BEGIN Entries supplied

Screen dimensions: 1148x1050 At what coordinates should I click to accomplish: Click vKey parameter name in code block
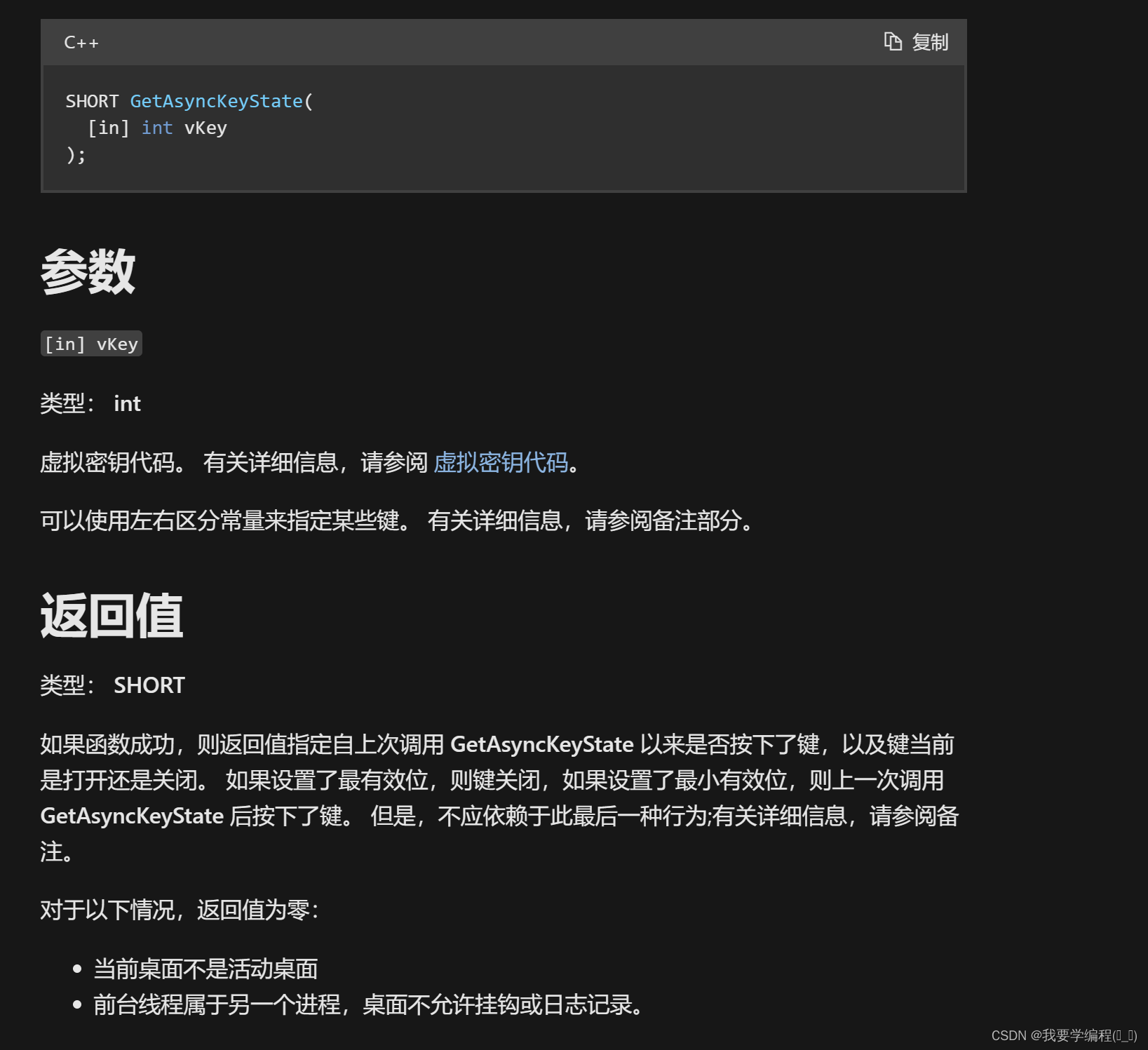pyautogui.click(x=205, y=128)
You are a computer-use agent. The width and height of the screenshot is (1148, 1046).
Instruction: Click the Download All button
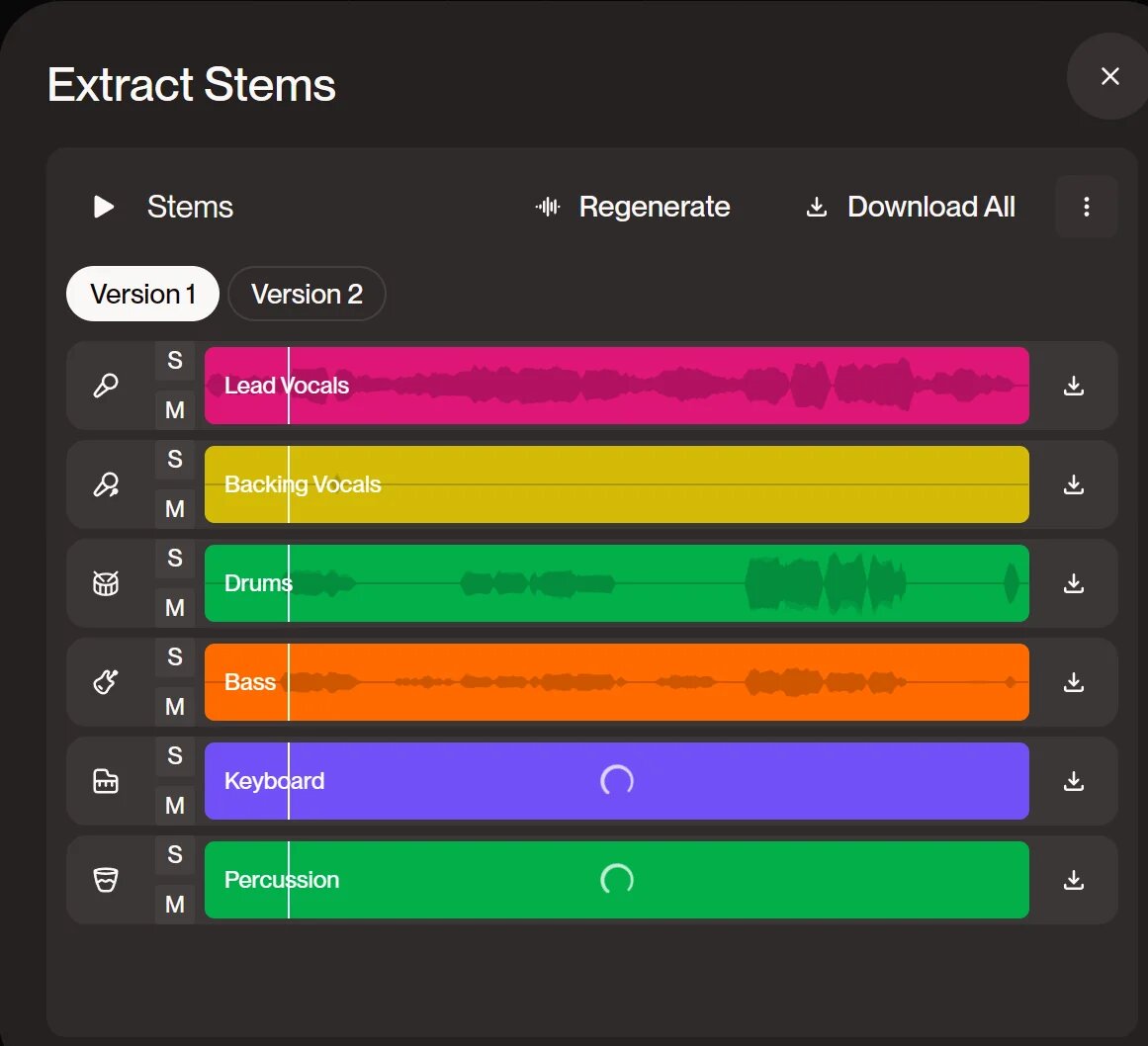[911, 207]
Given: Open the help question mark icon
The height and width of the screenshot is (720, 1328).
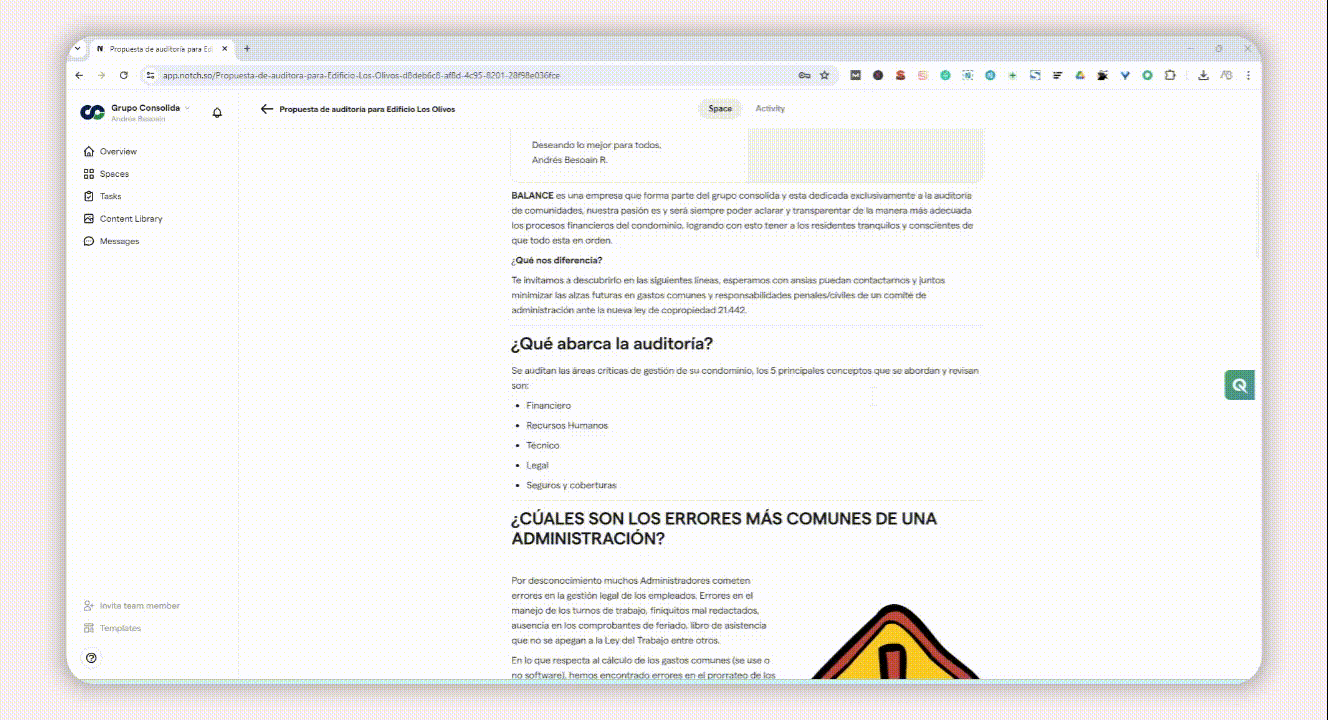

END Entries supplied

Determine the number of lines in the records that contain the word "screenshot", and provide that number alone.

— Expected output —
2